In the business sense, we hope that one of the items on your new year’s to-do list is to revamp your SAM program to help improve your company’s bottom line. The thing is, to accomplish this, you’ll need the buy-in from a few different people at varying levels of your organization.
This is easier said than done in most cases, but if you know what each person cares about the most, you can start speaking their language and hopefully get the budget and resources needed to bring mutual success for your strategic accounts.
Today, we’re going to cover a few tips and tricks to help you get the funding and resources for your strategic account management program in 2019. While you might not be able to follow these exactly to a tee, if you keep them in mind as you start planning, you should have an easier time getting the funding and support necessary.
Know Your Audience
First thing’s first, you need to know who will provide you with the support that your SAM program needs. You can’t just expect that everyone in the organization will just sign off on the budget automatically. Instead, you need to think about what they’ll get out of the program.
Think about the different people that might be related to the program. What would make them excited about the SAM project? Every person in the organization has their own set of goals and expectations, and you should be able to speak to their unique needs and wants.
Let’s cover a few of the people that you’ll need to work with in order to get your SAM program off the ground and running.
The Chief Financial Officer
The first person that you’ll want to get approval from is the CFO. They’re essentially the person that makes all of the high-level financial decisions in your company, and although a SAM program might seem like a small addition to the sales team, the effects that it has can affect nearly every level of the organization.
For this reason, you want to make sure that your CFO doesn’t just approve of your SAM program, but is fighting in your corner to make it a success. So, to get them to be a champion for the SAM program, you need to speak their language.
What does the CFO care about the most? The profitability of your organization! They want to make sure that the company is bringing in more revenue and saving costs more and more every year. Their New Year’s goal has a dollar sign next to it most likely, so you need to accurately and convincingly show them how a SAM program helps reach their goals.
One of the best statistics to tell them about is how an existing customer can be more profitable than a new customer. For starters, you don’t need to spend nearly as much time and energy selling to them. No courting them, no giving out special introductory discounts to get them to sign on, and no extra time wasted trying to find the best game plan for them using your products or services.
Instead, existing customers are already comfortable working with your organization, and shouldn’t have much of a reason to leave unless you give them one.
In addition, existing customers are more likely to make a premium purchase from your company. They know how well your solutions work, so they won’t blink an eye to make an extra order or purchase your add-ons.
Show the CFO that existing customers are where the money is at and they’ll come around to like the SAM program more and more.
The VP of Sales
Moving on, it’s now time to speak to the VP of Sales or the CRO of your organization. What do they care about the most and how can a SAM program make them happier?
In most cases, the VP of Sales is concerned with revenue growth. They want to see more money coming in every year, and they have strict sales goals that they need to hit by the end of the year.
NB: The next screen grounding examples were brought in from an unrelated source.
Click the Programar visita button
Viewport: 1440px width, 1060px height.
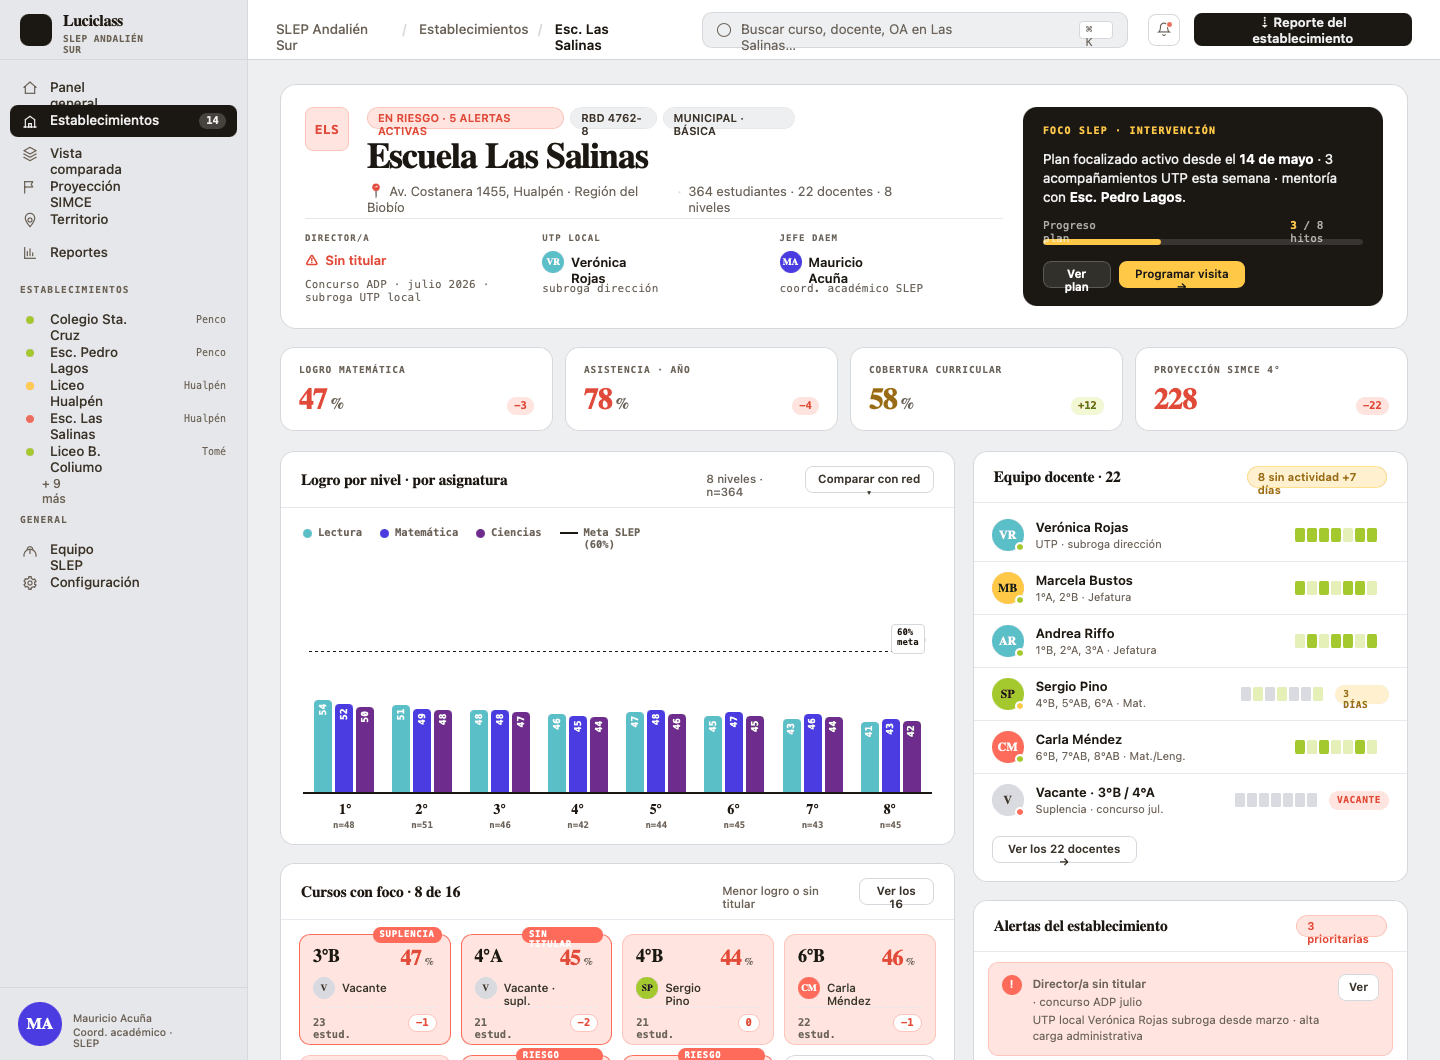(x=1182, y=275)
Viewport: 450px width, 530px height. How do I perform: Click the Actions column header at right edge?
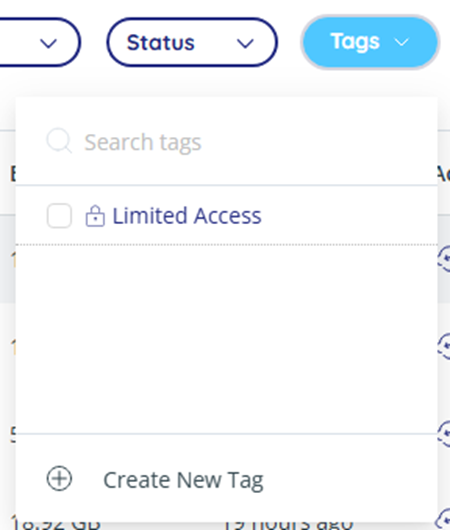(444, 174)
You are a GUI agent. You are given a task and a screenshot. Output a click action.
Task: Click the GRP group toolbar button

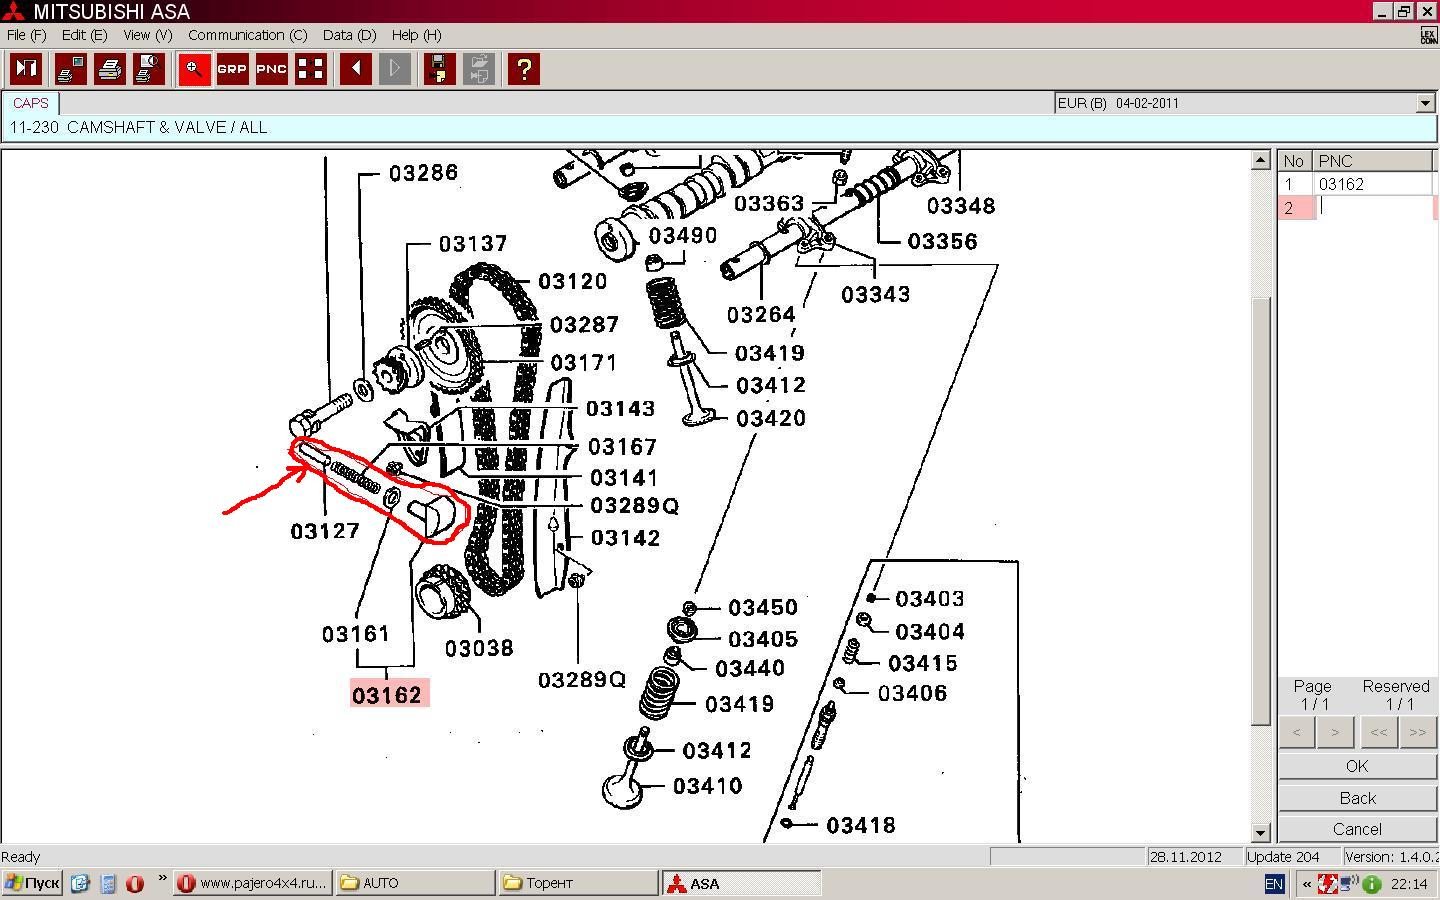click(x=232, y=69)
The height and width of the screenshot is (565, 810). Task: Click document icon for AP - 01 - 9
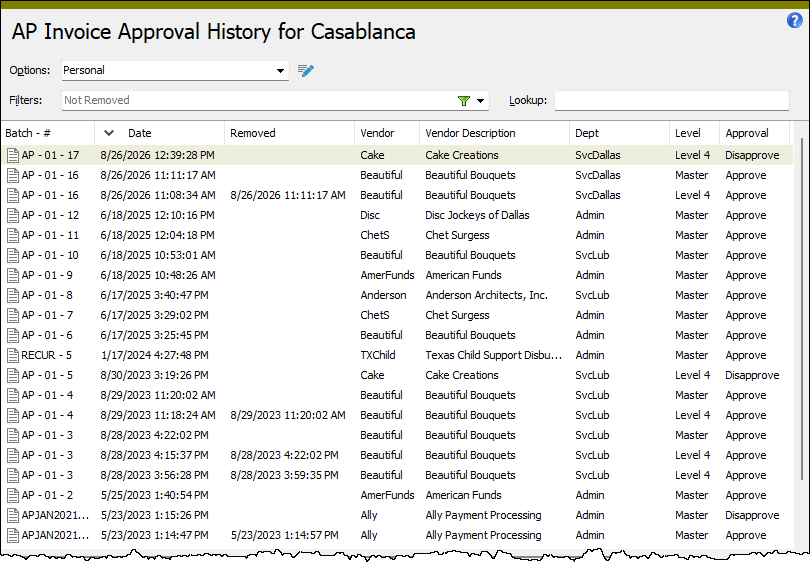click(13, 275)
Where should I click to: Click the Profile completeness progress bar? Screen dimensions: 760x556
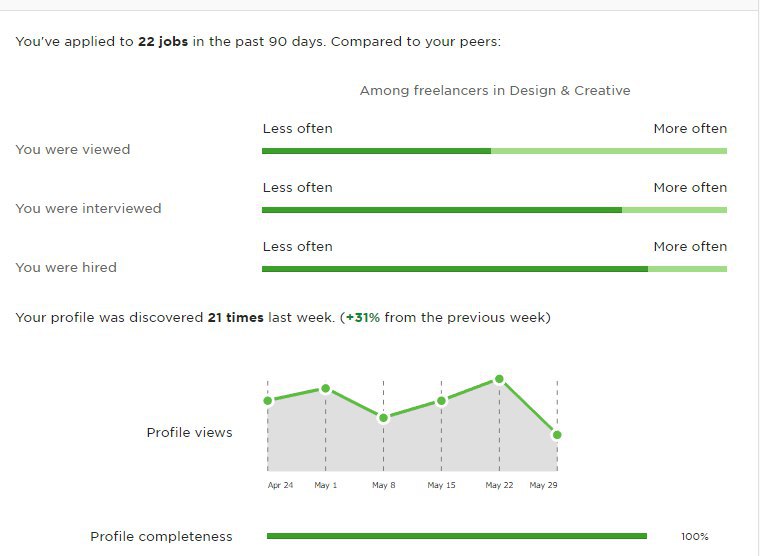(x=457, y=536)
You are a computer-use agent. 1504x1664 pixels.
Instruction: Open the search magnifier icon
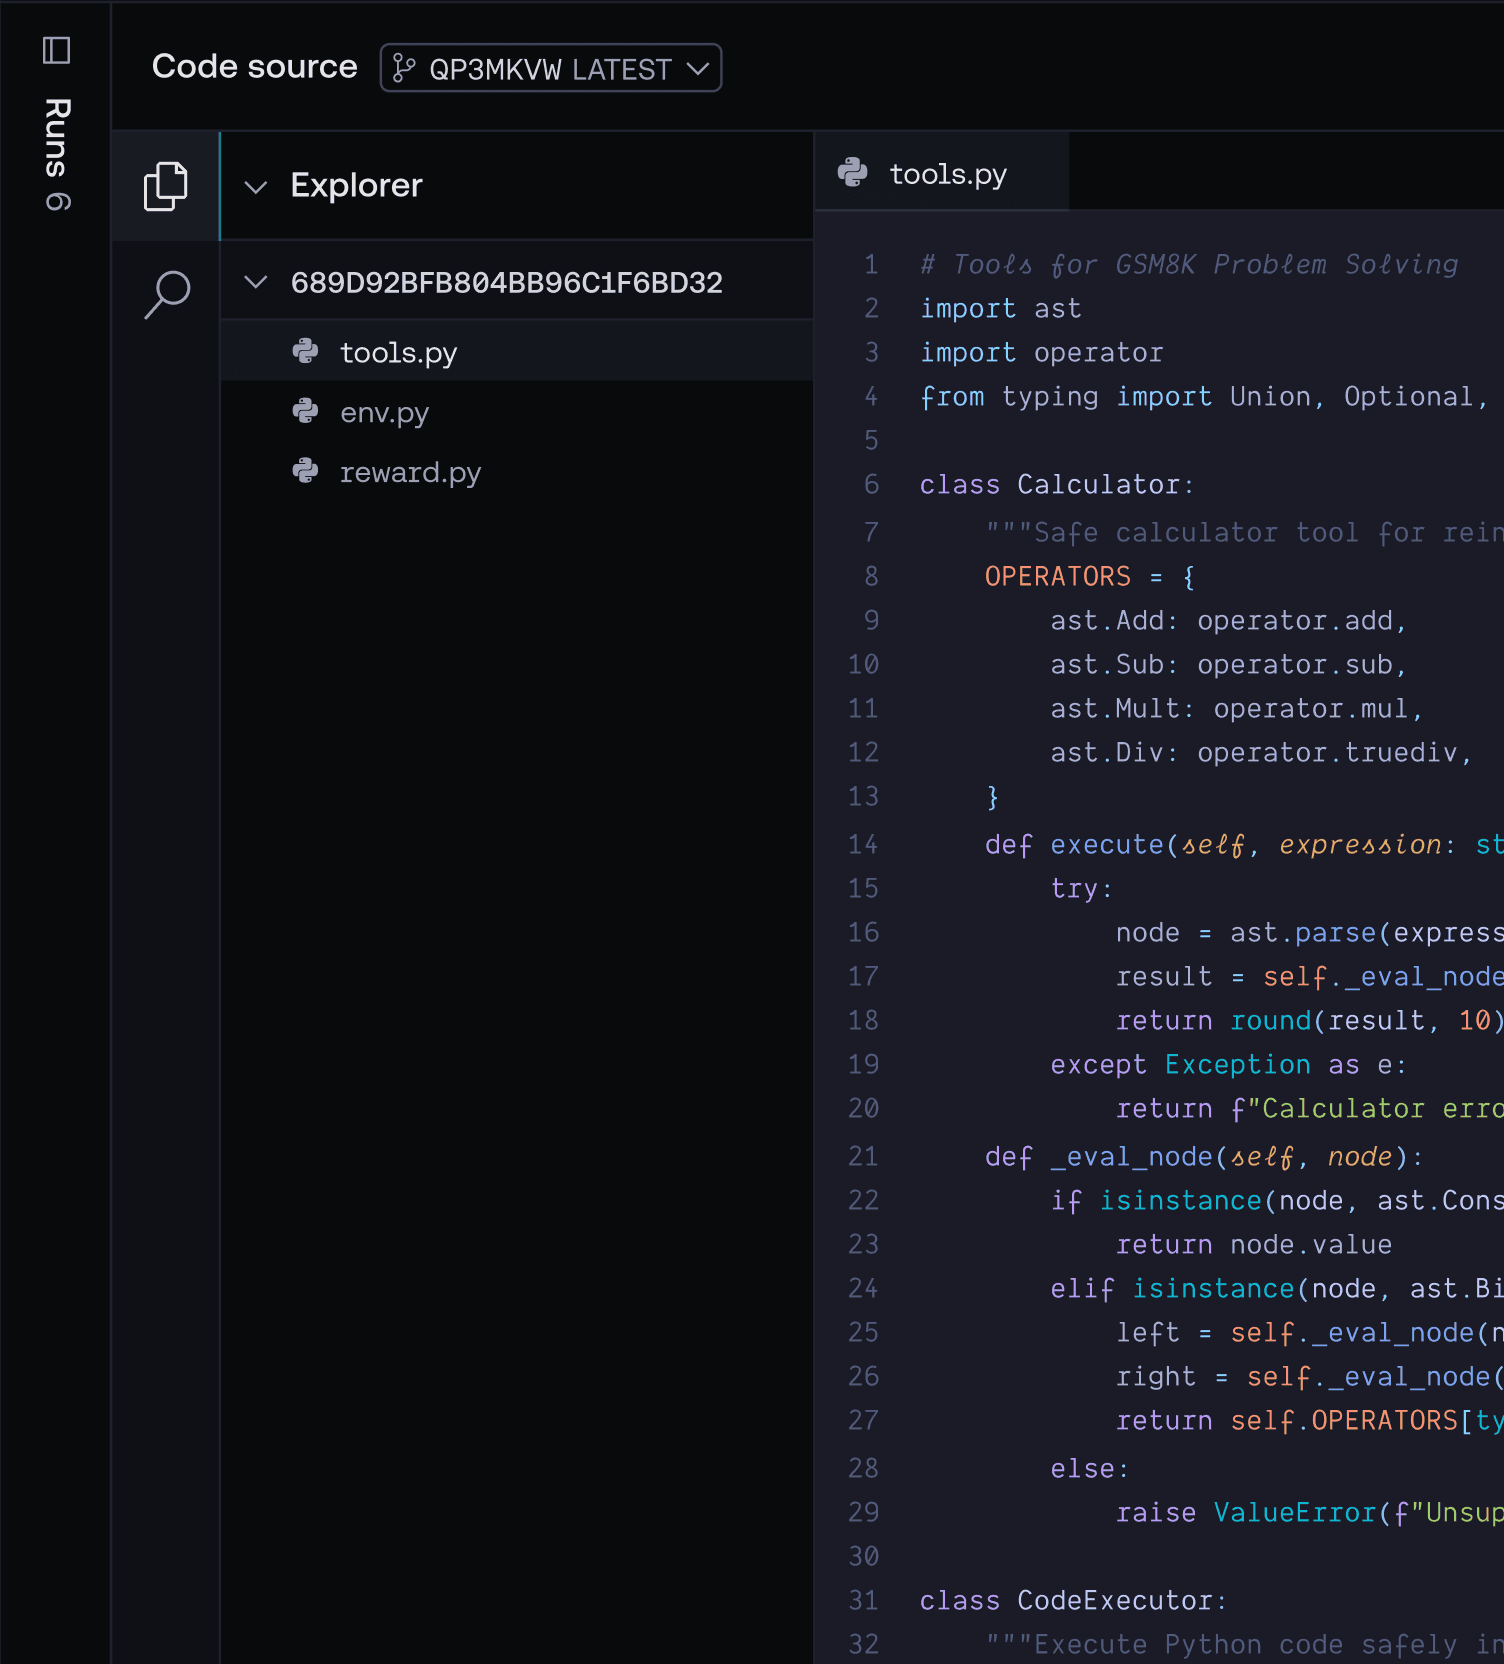[167, 295]
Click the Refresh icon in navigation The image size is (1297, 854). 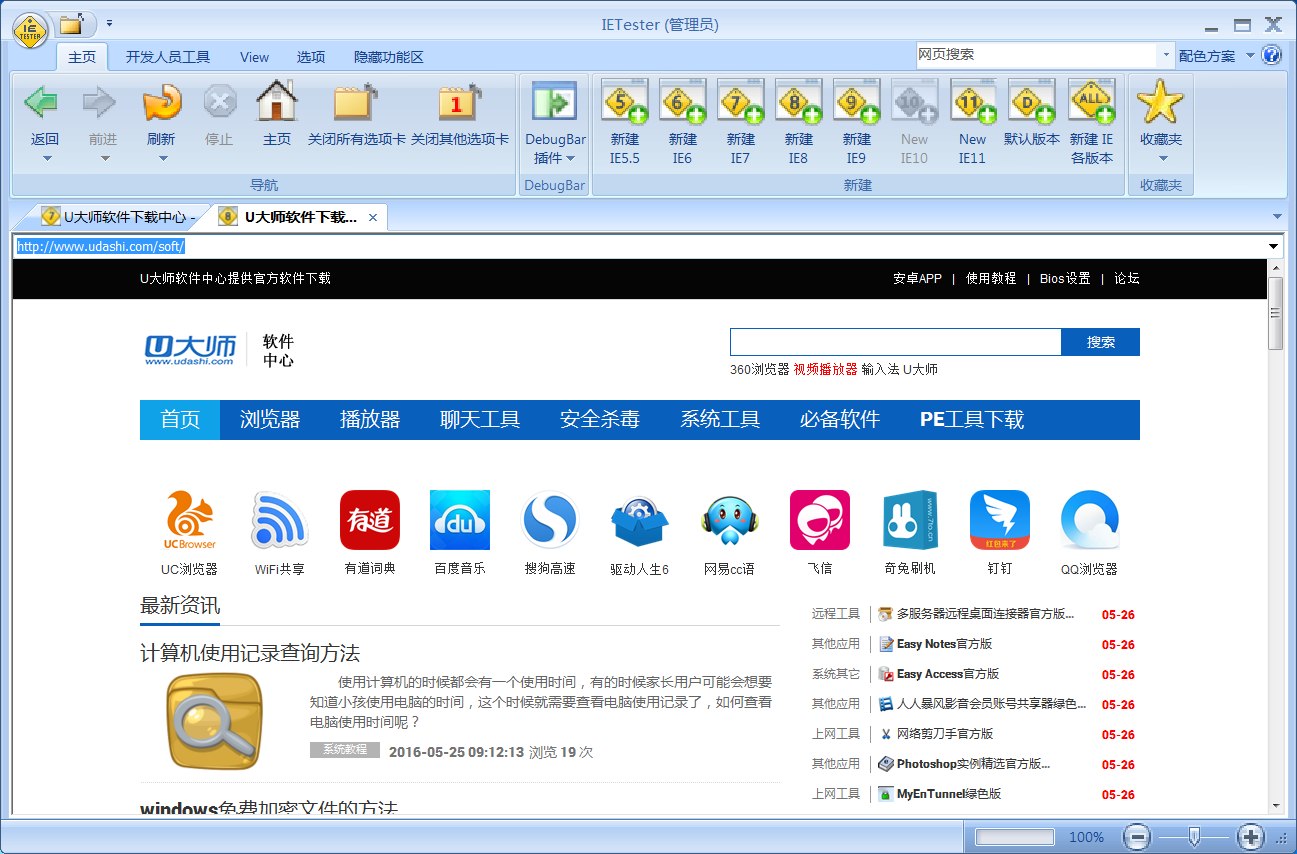point(161,102)
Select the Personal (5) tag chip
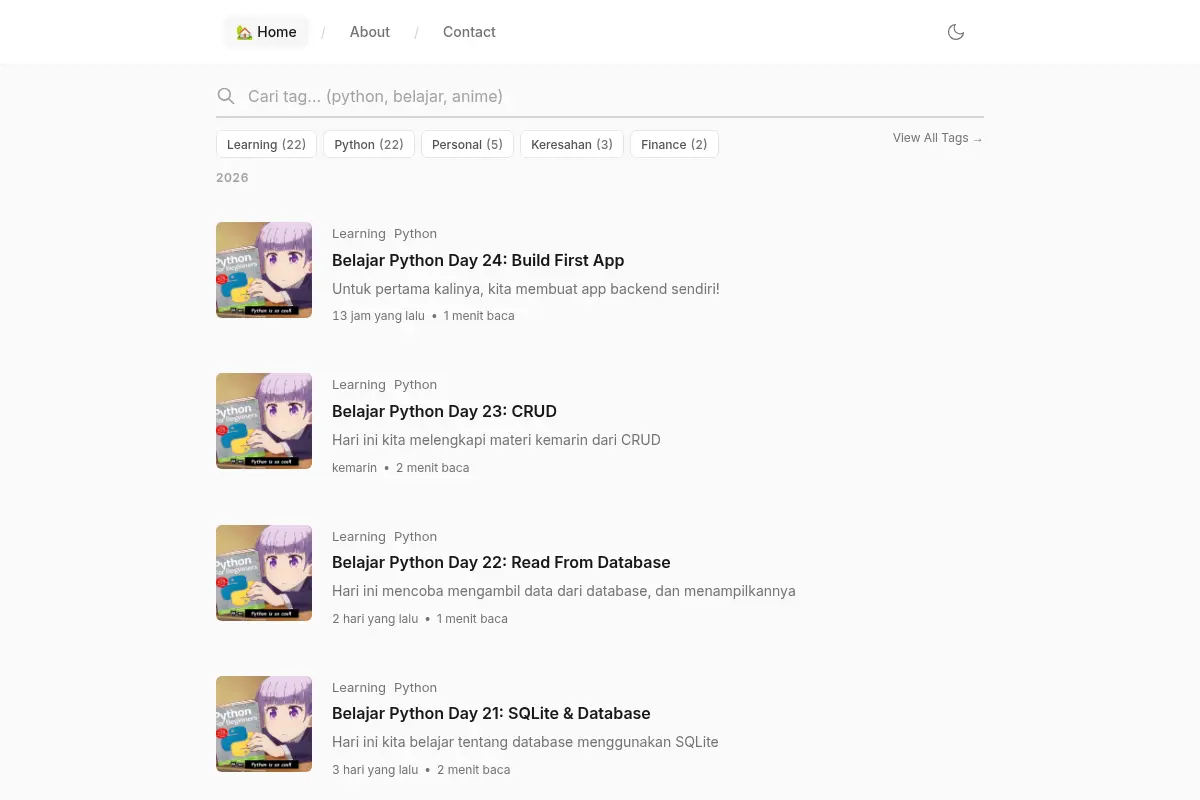 coord(467,144)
Some CROs might wrongly assume that the fastest and most efficient way to grow revenue is by selling to more and more people. In reality, this can be counter-intuitive and waste precious time and resources in the process.
Instead, you should tell them how it’s much easier to grow an existing account than to sell to more people. Developing an account is much like the snowball effect. When you first start, it can be hard to get them to purchase more services from you, but as they begin to see success through your services and products, they’ll have a hard time imagining life without your organization.
They’ll purchase more products and see your company as the partner in their success, making renewals every year without blinking an eye.
Finally, it’s time to talk to the head honcho at the company. The CEO of your organization cares about every area of the business, but they care most about market leadership.
Their goal is to provide quality services and products that differentiate themselves in the marketplace above the competition. One of the key ways to do this is through the buffer created with existing customers.
If your SAM program works well, you’ll have a handful of core accounts that make up 80% of your company’s revenue, growth, and innovation. They are the moat around your business, protecting it from competitors and other pitfalls.
You should describe to the CEO how by building and improving these relationships with strategic accounts, your organization can build its reputation and grow even faster than before.
Essentially, your strategic accounts are everything to your organization, and if you can show your CEO this, they’ll get on board with the program.